Lyotard has reminded us: “Perhaps the political unconscious is to be found in all artistic texts.” If we peruse Xu Lei from this angle, we will discover that his fine brush fabrications, be they ever so immersed in imaginary beauty and seemingly insulated from politics, are actually a reverse formation drawing upon ideology. The space that he encloses with drapes or screens is not an aesthetic utopia or a priori-world thrown open to our view. Rather, it is a passageway between external and internal worlds; or one could say it is a shell taht reveals a glimpse of the inner world.

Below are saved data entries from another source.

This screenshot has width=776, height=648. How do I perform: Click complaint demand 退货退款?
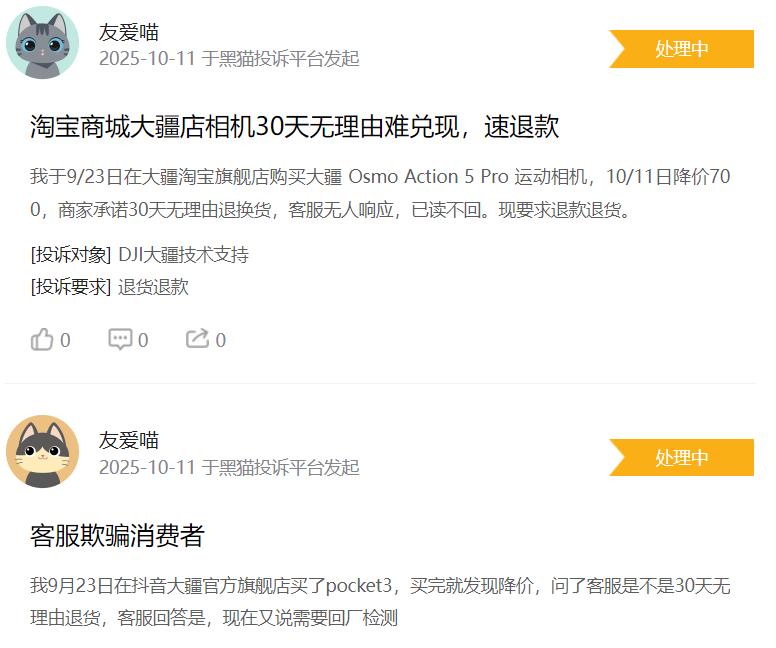(x=153, y=287)
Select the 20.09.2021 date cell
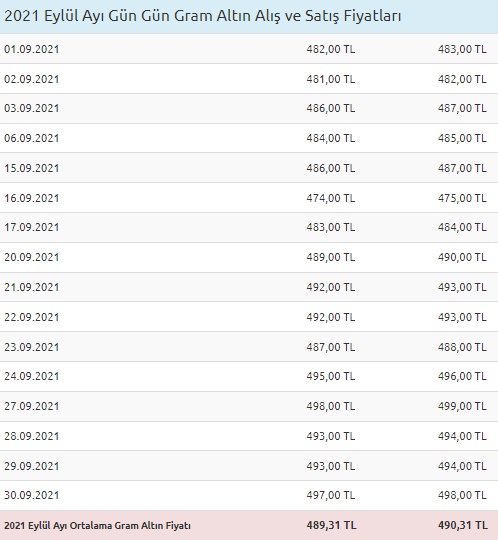Viewport: 498px width, 540px height. (x=32, y=257)
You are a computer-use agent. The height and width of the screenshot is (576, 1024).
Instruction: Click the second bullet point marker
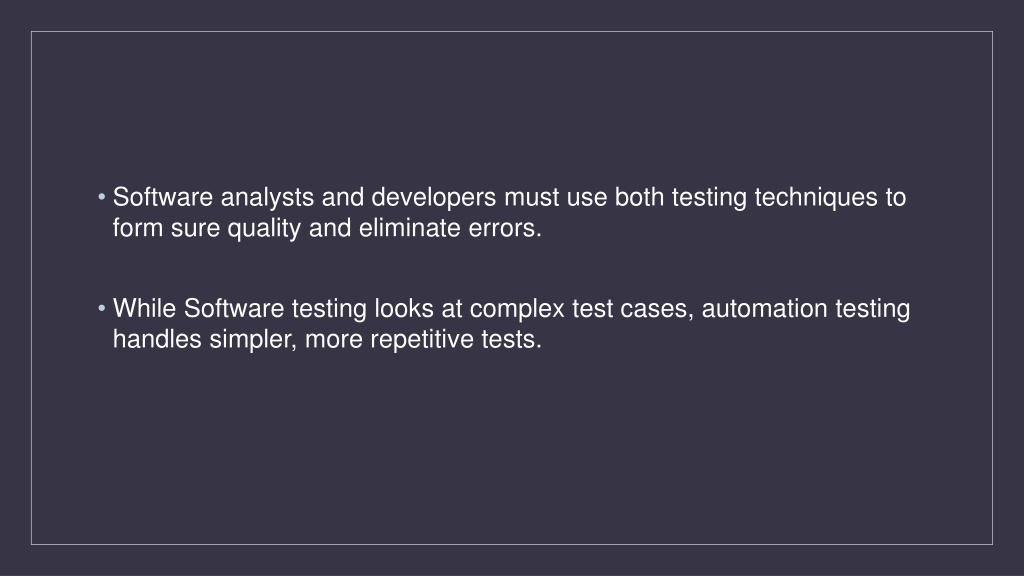tap(102, 308)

In that zone the color blue has chased away the color red; soliloquies have banished outcries; elusive experience has replaced ardent effusions on revolution. Ancient palace-style paintings have been stripped of their mannered approach to lavish erotic themes—this is Xu Lei’s way of counteracting the crude, garrulous political exhibitionism of our era. Xu Lei’s strong suit lies in casting aside ideological imagery and rhetoric, making good on his vow that “my ink art will not follow along with the times.”
In fact, the more one understands what painting is, the more one understands its limitations. Painting can only carry so much freight. It is not a weapon for directly amending the world, and it can never be an absolute representation of the inner world. Yet through spatial imagery it can elicit our surmises as to the essence of things in the world. In this sense painting remains a surface—a surface relating to essence or depth. As Hofmannsthal admirably put it, “Depth is hidden, and where? At the surface!” In Xu Lei’s paintings, the surface adumbrates depth through mirror images that flash obscurely into view, prompting a desire to go after them. Eroticism is treated as a means of enticement, and a textual memory of art history begins to manifest. This is not only a nostalgic reference to a classic with its irretrievable provenance; it is at the same time an emotive metaphor for the constitution of self through appropriation and revision.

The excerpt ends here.